- _Work task_:
Output every record below precisely as it is written.

# # # # # # #

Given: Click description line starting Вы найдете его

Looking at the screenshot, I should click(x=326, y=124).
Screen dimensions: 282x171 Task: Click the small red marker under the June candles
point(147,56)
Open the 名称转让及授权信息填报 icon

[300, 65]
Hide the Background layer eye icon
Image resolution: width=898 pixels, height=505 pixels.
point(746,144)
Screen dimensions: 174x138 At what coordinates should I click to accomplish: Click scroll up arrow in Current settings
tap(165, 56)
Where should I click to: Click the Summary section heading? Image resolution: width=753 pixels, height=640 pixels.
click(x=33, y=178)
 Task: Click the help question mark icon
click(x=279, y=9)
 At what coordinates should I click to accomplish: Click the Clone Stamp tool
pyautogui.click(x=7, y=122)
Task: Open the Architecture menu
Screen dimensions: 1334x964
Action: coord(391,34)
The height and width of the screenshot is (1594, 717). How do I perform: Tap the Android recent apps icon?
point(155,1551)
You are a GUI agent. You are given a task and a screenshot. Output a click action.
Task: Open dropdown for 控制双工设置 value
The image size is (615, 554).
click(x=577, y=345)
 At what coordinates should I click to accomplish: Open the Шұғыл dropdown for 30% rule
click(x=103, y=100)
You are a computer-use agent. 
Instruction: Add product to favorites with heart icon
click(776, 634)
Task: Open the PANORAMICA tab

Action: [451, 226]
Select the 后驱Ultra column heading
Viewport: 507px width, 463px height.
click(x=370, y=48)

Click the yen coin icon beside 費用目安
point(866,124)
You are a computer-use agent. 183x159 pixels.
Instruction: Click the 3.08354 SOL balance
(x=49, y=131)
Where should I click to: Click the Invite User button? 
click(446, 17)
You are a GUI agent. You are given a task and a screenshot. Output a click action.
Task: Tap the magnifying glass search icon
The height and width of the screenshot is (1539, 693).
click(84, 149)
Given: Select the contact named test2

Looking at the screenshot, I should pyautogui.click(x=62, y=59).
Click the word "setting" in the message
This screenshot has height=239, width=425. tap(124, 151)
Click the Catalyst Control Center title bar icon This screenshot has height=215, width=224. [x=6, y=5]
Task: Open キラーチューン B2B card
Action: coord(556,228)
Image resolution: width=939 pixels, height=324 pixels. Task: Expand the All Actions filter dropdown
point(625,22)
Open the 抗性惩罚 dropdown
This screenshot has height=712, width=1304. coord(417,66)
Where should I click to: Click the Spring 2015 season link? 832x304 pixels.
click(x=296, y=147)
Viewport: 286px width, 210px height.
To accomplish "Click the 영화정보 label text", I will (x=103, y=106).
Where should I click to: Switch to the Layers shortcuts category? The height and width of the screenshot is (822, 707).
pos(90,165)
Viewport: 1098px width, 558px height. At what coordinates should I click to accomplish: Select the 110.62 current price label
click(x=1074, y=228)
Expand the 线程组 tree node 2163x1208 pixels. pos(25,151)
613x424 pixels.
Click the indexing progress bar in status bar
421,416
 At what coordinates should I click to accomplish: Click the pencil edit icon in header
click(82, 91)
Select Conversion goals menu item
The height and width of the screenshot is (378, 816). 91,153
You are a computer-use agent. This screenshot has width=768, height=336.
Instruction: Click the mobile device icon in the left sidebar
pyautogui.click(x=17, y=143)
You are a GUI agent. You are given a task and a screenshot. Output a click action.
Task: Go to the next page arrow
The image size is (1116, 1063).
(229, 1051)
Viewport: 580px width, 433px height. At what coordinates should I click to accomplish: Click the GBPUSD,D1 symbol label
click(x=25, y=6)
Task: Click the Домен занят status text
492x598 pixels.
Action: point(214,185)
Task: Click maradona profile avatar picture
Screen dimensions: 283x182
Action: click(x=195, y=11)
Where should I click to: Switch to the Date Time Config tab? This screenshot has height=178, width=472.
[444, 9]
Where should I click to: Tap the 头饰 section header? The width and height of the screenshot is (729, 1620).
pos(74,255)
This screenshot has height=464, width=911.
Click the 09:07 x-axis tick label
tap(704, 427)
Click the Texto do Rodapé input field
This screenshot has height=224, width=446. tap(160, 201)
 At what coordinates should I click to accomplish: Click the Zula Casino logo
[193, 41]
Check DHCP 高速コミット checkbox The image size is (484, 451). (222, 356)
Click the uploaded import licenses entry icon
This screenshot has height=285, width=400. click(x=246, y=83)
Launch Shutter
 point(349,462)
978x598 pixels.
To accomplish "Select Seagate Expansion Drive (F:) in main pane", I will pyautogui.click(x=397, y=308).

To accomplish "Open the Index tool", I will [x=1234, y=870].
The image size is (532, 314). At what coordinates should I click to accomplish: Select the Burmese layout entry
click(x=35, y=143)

# # # # # # #

- _Result of the task_:
Given: Click description line starting Вы найдете его

Looking at the screenshot, I should click(x=326, y=124).
Screen dimensions: 282x171 Task: Click the small red marker under the June candles
point(147,56)
Open the 名称转让及授权信息填报 icon

[300, 65]
Hide the Background layer eye icon
Image resolution: width=898 pixels, height=505 pixels.
point(746,144)
Screen dimensions: 174x138 At what coordinates should I click to accomplish: Click scroll up arrow in Current settings
tap(165, 56)
Where should I click to: Click the Summary section heading? Image resolution: width=753 pixels, height=640 pixels.
click(x=33, y=178)
 Task: Click the help question mark icon
click(x=279, y=9)
 At what coordinates should I click to accomplish: Click the Clone Stamp tool
pyautogui.click(x=7, y=122)
Task: Open the Architecture menu
Screen dimensions: 1334x964
Action: coord(391,34)
The height and width of the screenshot is (1594, 717). How do I perform: Tap the Android recent apps icon?
point(155,1551)
You are a GUI agent. You are given a task and a screenshot. Output a click action.
Task: Open dropdown for 控制双工设置 value
The image size is (615, 554).
click(x=577, y=345)
 At what coordinates should I click to accomplish: Open the Шұғыл dropdown for 30% rule
click(x=103, y=100)
You are a computer-use agent. 
Instruction: Add product to favorites with heart icon
click(776, 634)
Task: Open the PANORAMICA tab

Action: [451, 226]
Select the 后驱Ultra column heading
Viewport: 507px width, 463px height.
click(x=370, y=48)

Click the yen coin icon beside 費用目安
point(866,124)
You are a computer-use agent. 183x159 pixels.
Instruction: Click the 3.08354 SOL balance
(x=49, y=131)
Where should I click to: Click the Invite User button? 
click(446, 17)
You are a GUI agent. You are given a task and a screenshot. Output a click action.
Task: Tap the magnifying glass search icon
The height and width of the screenshot is (1539, 693).
click(84, 149)
Given: Select the contact named test2

Looking at the screenshot, I should pyautogui.click(x=62, y=59).
Click the word "setting" in the message
This screenshot has height=239, width=425. tap(124, 151)
Click the Catalyst Control Center title bar icon This screenshot has height=215, width=224. [x=6, y=5]
Task: Open キラーチューン B2B card
Action: coord(556,228)
Image resolution: width=939 pixels, height=324 pixels. Task: Expand the All Actions filter dropdown
point(625,22)
Open the 抗性惩罚 dropdown
This screenshot has height=712, width=1304. coord(417,66)
Where should I click to: Click the Spring 2015 season link? 832x304 pixels.
click(x=296, y=147)
Viewport: 286px width, 210px height.
To accomplish "Click the 영화정보 label text", I will (x=103, y=106).
Where should I click to: Switch to the Layers shortcuts category? The height and width of the screenshot is (822, 707).
pos(90,165)
Viewport: 1098px width, 558px height. At what coordinates should I click to accomplish: Select the 110.62 current price label
click(x=1074, y=228)
Expand the 线程组 tree node 2163x1208 pixels. pos(25,151)
613x424 pixels.
Click the indexing progress bar in status bar
421,416
 At what coordinates should I click to accomplish: Click the pencil edit icon in header
click(82, 91)
Select Conversion goals menu item
The height and width of the screenshot is (378, 816). 91,153
You are a computer-use agent. This screenshot has width=768, height=336.
Instruction: Click the mobile device icon in the left sidebar
pyautogui.click(x=17, y=143)
You are a GUI agent. You are given a task and a screenshot. Output a click action.
Task: Go to the next page arrow
The image size is (1116, 1063).
(229, 1051)
Viewport: 580px width, 433px height. At what coordinates should I click to accomplish: Click the GBPUSD,D1 symbol label
click(x=25, y=6)
Task: Click the Домен занят status text
492x598 pixels.
Action: point(214,185)
Task: Click maradona profile avatar picture
Screen dimensions: 283x182
Action: click(x=195, y=11)
Where should I click to: Switch to the Date Time Config tab? This screenshot has height=178, width=472.
[444, 9]
Where should I click to: Tap the 头饰 section header? The width and height of the screenshot is (729, 1620).
pos(74,255)
This screenshot has height=464, width=911.
Click the 09:07 x-axis tick label
tap(704, 427)
Click the Texto do Rodapé input field
This screenshot has height=224, width=446. tap(160, 201)
 At what coordinates should I click to accomplish: Click the Zula Casino logo
[193, 41]
Check DHCP 高速コミット checkbox The image size is (484, 451). (222, 356)
Click the uploaded import licenses entry icon
This screenshot has height=285, width=400. click(x=246, y=83)
Launch Shutter
 point(349,462)
978x598 pixels.
To accomplish "Select Seagate Expansion Drive (F:) in main pane", I will pyautogui.click(x=397, y=308).

To accomplish "Open the Index tool", I will [x=1234, y=870].
The image size is (532, 314). At what coordinates should I click to accomplish: Select the Burmese layout entry
click(x=35, y=143)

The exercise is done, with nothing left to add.